It's often hard to know what to make of the overwhelming claims made by marketers of herbal pills, nutritional supplements and enhanced food products. Deceptive ads showing photos of doctors with white lab coats looking through a microscope, accompanied by amazing weight loss claims, with no reliable, scientific evidence provided, is just one example. The consumer is indirectly and deviously given the impression the miracle product was rigorously, scientifically tested by medical researchers. There are similar ads for vitamin supplements, infant formulas, nasal strips and herbal supplements. This is just the tip of the iceberg in the lawless, wild, wild west of health advertising.
When deciding whether to purchase a health product with exaggerated claims and from a dubious source, inquire if these 5 basic, essential research criteria were used. The thousands of snake-oil, quack medicine con artists out there will fall short in all five areas. But wait - it's a conspiracy!
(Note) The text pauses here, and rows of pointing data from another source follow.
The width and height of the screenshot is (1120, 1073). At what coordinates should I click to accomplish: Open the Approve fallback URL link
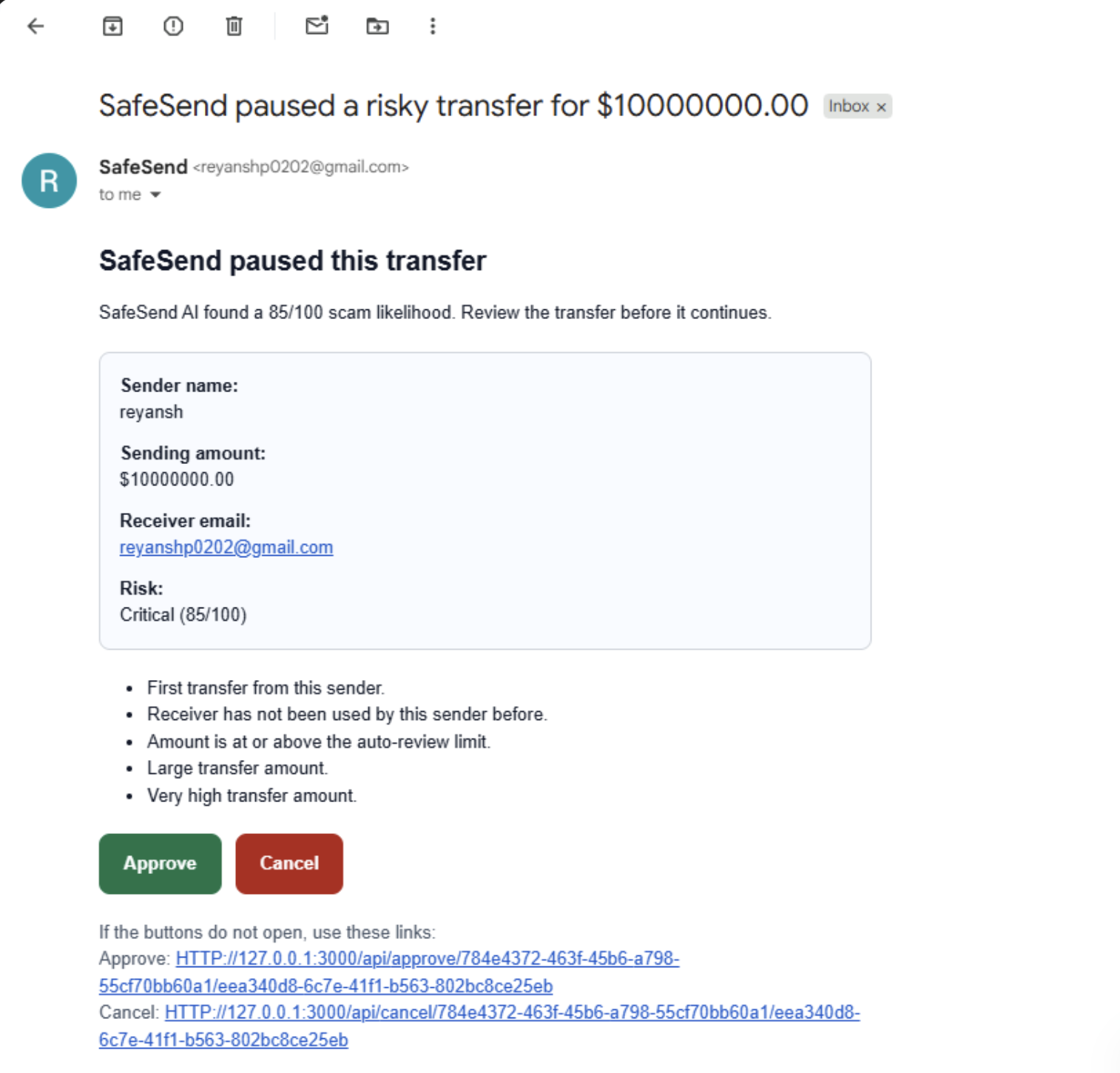389,972

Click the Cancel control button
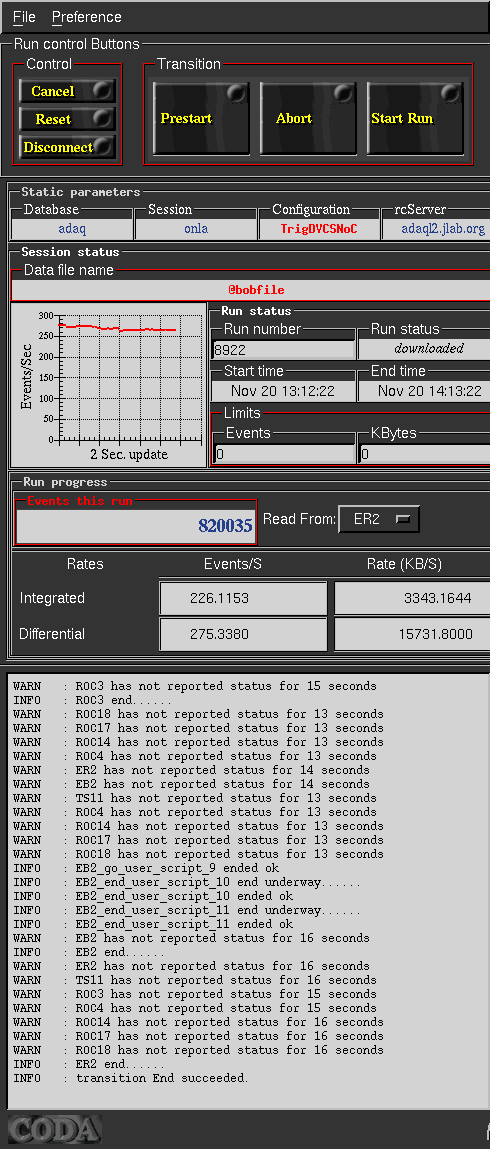pyautogui.click(x=67, y=92)
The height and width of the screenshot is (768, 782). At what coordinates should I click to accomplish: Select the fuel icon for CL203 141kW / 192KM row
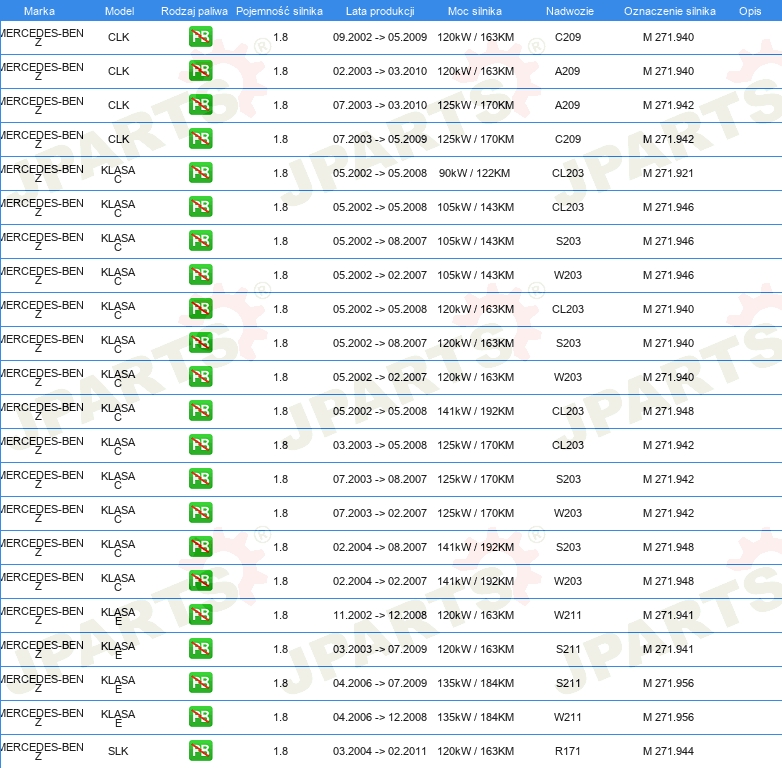200,411
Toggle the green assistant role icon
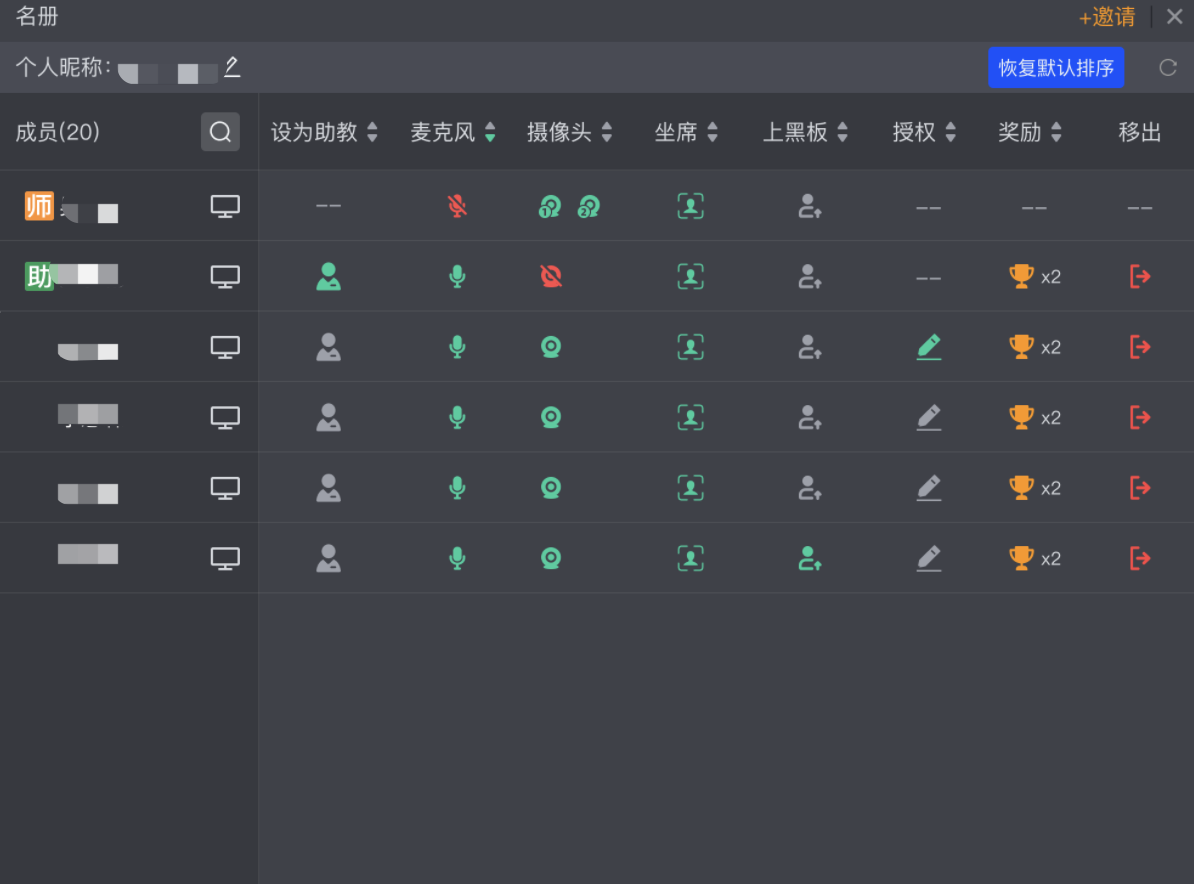The height and width of the screenshot is (884, 1194). (x=328, y=277)
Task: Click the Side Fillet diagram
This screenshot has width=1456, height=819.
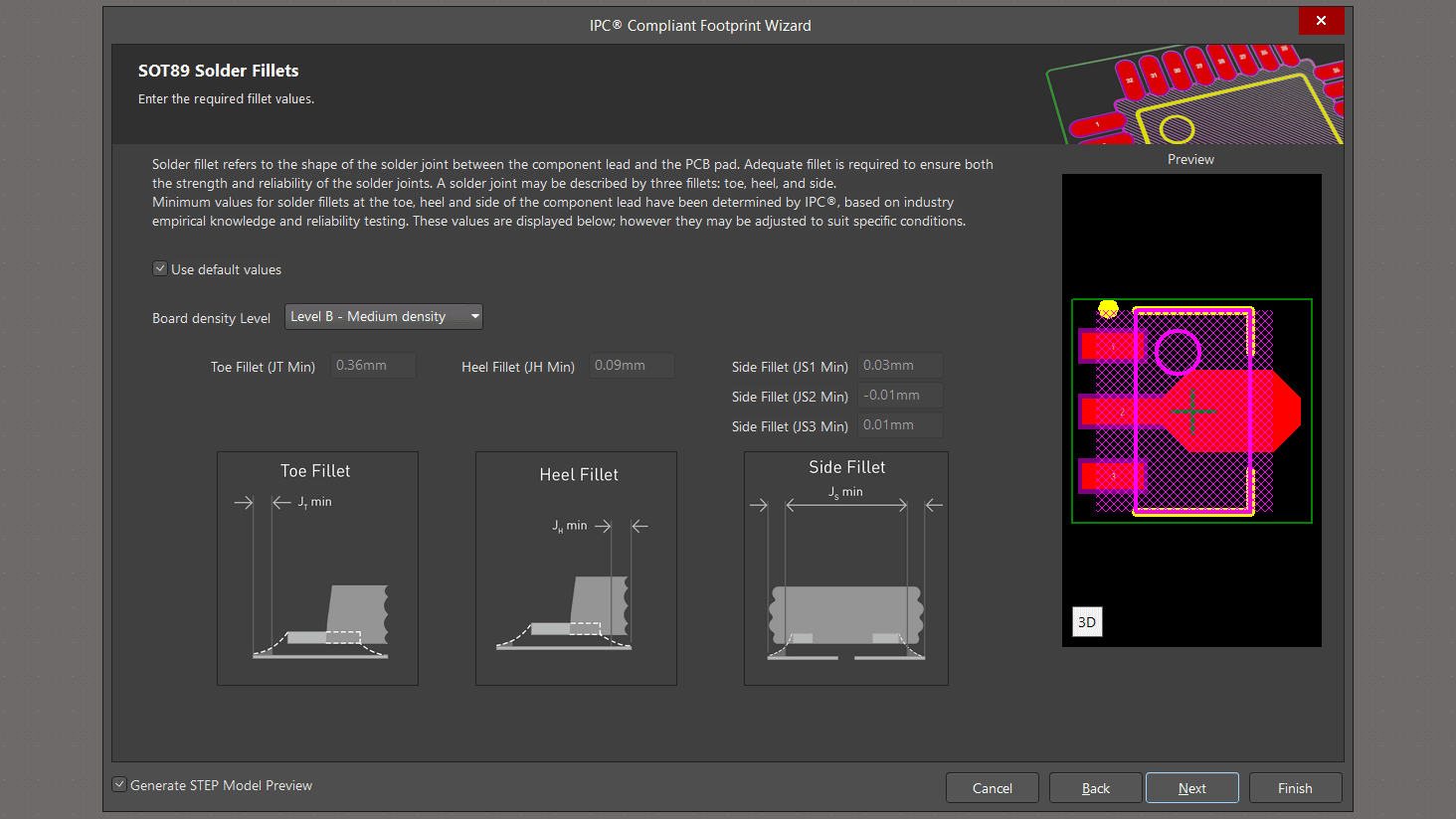Action: tap(845, 569)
Below is an excellent summary of the five criteria from the US Federal Trade Commission.
Control Group
"Human clinical studies should have both a treatment group and a control group. The efficacy of a product should be demonstrated by comparing the results of the treatment group to the results of the control group. Improvements over time in the treatment group alone could result from a placebo effect, spontaneous changes in subjects’ health, improvements in performance on a test measure purely as the result of practice or repetition (the 'practice effect'), or other variables unrelated to the product’s benefits.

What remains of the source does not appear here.